Film italianissimo nonostante i registi stranieri la pellicola - tratta dal libro che nel 2017 ha vinto il premio Strega - è insieme a Nostalgia di Martone il secondo titolo tricolore in corsa per la Palma d’oro 2022
La sacralità della montagna, che tutto vede, sente e conosce da sempre e per sempre. In pochi ne penetrano i segreti, ma chi ne è “illuminato” ha il destino segnato e soprattutto l’ego “dimensionato”. Paolo Cognetti è tra questi, scrittore sopraffino che a un certo punto della vita ha scelto la via montana e ne ha estratto un romanzo folgorante, Le otto montagne (Einaudi), vincitore dello Strega nel 2017. Oggi il testo è diventato un film omonimo, concorrente al 75° Festival di Cannes, per la regia della coppia belga Felix van Groeningen e Charlotte Vandermeersch con protagonista il duo reso popolare da Non essere cattivo del compianto Caligari, Luca Marinelli e Alessandro Borghi, tornati a recitare insieme dopo sette anni. “Claudio Caligari ci ha regalato questo legame di incredibile amicizia tra noi, questa famiglia. Felix e Charlotte ce ne hanno fatto un nuovo, dopo sette anni, perché sul lavoro non ci eravamo più incontrati” dichiarano emozionati quasi all’unisono Borghi e Marinelli, che hanno ritrovato un “noi” rafforzato, “magari un po’ più vintage”. “Il nostro rapporto mai competitivo è cresciuto, sia come visione più ampia del cinema che come attori e spettatori” aggiunge Alessandro che in Le otto montagne interpreta il montanaro Bruno mentre a Luca è affidato il ruolo di Pietro, voce narrante di libro e film.

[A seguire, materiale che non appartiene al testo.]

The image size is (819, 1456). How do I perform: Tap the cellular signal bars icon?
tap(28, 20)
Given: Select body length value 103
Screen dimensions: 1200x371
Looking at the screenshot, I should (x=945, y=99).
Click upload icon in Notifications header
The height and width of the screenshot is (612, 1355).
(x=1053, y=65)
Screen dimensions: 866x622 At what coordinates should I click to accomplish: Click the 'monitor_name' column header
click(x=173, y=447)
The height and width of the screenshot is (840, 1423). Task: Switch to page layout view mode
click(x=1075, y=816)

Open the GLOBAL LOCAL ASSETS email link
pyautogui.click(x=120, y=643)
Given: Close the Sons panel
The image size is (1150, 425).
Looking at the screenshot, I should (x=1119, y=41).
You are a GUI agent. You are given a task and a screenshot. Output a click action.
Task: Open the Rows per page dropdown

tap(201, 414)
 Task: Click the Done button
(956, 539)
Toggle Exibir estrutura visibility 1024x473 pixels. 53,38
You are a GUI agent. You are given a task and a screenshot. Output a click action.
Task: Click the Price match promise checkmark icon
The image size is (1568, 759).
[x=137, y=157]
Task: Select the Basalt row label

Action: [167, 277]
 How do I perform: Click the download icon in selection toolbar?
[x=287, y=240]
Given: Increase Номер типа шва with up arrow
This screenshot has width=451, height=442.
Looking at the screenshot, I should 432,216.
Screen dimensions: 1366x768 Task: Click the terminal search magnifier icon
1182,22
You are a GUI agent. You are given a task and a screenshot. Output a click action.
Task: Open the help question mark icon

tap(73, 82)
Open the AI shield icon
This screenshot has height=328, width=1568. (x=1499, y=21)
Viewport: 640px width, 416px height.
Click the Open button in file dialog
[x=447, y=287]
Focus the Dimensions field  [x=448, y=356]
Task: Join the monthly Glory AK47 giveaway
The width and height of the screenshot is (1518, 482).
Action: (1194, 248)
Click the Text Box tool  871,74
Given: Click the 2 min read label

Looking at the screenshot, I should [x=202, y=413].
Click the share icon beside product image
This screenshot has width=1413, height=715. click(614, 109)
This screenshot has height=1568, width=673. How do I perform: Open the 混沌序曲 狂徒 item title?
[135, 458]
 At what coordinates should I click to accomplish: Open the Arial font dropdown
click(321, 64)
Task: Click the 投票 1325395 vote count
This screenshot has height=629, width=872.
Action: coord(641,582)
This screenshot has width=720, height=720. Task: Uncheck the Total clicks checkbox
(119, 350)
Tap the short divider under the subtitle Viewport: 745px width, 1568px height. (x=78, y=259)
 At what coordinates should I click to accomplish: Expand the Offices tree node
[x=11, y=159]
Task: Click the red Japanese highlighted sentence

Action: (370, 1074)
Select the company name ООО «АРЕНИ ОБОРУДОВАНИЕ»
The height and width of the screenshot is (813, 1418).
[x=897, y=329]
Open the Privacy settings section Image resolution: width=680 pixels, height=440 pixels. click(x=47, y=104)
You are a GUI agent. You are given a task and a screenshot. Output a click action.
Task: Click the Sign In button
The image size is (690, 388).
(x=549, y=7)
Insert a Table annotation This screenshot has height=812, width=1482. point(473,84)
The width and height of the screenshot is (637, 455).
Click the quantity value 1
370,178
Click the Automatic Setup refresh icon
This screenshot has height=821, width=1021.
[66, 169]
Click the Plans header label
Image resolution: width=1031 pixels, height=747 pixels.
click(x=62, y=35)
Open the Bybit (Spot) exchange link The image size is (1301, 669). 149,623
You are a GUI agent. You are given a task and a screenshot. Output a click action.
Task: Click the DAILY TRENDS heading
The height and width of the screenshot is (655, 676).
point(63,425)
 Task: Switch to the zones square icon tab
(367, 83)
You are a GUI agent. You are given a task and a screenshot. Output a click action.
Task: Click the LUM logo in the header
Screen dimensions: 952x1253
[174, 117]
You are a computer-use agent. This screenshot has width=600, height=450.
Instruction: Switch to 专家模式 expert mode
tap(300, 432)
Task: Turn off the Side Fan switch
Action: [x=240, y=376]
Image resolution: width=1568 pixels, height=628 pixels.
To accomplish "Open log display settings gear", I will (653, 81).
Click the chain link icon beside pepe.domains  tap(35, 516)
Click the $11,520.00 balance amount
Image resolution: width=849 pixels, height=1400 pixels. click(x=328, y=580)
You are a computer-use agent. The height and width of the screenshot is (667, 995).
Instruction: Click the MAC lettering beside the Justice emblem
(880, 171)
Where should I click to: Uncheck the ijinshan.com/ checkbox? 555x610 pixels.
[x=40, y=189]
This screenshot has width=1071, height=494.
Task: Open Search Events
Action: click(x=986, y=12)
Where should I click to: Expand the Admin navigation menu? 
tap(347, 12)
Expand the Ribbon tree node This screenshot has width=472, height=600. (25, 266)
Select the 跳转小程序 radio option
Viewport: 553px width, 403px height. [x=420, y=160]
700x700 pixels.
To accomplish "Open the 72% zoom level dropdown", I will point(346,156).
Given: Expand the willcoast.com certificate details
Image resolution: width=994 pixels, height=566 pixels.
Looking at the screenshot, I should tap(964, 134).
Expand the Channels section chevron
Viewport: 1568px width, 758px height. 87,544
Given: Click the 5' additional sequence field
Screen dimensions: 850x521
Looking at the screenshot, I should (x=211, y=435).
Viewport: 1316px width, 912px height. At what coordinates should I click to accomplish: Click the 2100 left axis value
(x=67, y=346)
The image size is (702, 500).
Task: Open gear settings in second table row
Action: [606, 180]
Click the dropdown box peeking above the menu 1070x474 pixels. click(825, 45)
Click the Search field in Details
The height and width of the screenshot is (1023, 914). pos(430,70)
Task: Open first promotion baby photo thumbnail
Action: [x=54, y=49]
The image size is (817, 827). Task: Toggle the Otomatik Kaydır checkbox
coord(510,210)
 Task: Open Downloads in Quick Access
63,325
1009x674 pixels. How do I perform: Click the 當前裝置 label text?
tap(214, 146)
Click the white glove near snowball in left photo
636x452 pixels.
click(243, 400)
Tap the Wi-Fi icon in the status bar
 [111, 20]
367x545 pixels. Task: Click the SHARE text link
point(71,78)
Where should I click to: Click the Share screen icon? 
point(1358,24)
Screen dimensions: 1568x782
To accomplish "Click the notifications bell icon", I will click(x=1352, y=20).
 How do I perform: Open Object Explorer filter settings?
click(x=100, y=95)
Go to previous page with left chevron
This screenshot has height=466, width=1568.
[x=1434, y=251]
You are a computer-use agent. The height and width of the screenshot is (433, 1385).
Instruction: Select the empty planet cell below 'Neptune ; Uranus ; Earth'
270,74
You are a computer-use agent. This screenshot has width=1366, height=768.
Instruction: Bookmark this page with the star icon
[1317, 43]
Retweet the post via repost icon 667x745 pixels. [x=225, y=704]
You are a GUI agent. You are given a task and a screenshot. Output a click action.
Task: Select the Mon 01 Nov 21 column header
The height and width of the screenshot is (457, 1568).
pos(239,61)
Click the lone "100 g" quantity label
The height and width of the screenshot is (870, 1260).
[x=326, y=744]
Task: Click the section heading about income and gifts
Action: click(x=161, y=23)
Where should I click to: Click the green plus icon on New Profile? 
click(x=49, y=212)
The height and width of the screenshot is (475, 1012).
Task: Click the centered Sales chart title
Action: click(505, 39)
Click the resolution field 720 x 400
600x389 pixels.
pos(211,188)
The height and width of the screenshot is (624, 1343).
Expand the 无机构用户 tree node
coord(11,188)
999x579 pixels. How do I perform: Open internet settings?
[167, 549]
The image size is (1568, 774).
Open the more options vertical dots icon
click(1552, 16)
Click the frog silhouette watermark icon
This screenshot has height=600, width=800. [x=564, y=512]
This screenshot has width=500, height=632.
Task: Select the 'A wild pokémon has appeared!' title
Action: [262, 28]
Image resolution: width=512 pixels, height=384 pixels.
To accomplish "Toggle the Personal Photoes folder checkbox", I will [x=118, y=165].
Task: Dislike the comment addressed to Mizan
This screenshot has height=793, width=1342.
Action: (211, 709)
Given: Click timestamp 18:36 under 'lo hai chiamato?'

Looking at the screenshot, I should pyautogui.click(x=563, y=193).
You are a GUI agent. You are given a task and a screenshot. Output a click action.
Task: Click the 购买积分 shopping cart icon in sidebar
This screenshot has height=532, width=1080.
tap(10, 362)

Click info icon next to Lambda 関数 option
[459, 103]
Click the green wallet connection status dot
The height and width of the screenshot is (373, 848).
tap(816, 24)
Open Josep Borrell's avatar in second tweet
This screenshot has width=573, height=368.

Accompagnati passo passo dall’esperto Cognetti l’intero cast che comprende anche Filippo Timi ed Elena Lietti si è caricato uno “zaino d’amore” e ha con pazienza iniziato un percorso di “intonazione” ai ritmi e alle fatiche d’altura. Perché solo così poteva sintonizzarsi al cuore narrativo del lavoro letterario in cui la montagna è intesa come punto centrare d’identità dei due protagonisti ed è quindi protagonista essa stessa, il vero nervo vibrante del Bildungsroman di Pietro e Bruno. Il loro percorso è il cerchio tracciato da un compasso di cui Bruno è il braccio fisso al centro attorno al quale ruota Pietro come braccio mobile ma in perenne equidistanza e dipendenza. Non è forse un caso che Cognetti sia un matematico di formazione: questa si recepisce nell’intera struttura costitutiva delle Otto montagne, inteso sia come libro che come film. In tale contesto Luca Marinelli e Alessandro Borghi sono mutati in uomini ruvidi, complici spigolosi e intimamente devoti ai misteri montani, che si assomigliano dalle Alpi all’Himalaya, intonandosi al respiro imponente che pervade l’intero lungometraggio di Groeningen e Vandermeersch, il cui unico difetto è quello di aver indugiato troppo in lunghezza (qualche taglio in più avrebbe giovato nel radicare il film in bellezza e potenza). Film sui fantasmi, sui segreti, sulla fatica delle parole a comunicare il senso profondo dell’esistere e del relazionarsi, Le otto montagne riesce con un cinema di discreto livello a rivelarci che le asperità delle rocce montane altro non sono che il nostro vivere quotidiano, fatto di resistenze e resilienze. Il film uscirà nella seconda metà dell’anno per Vision Distribution.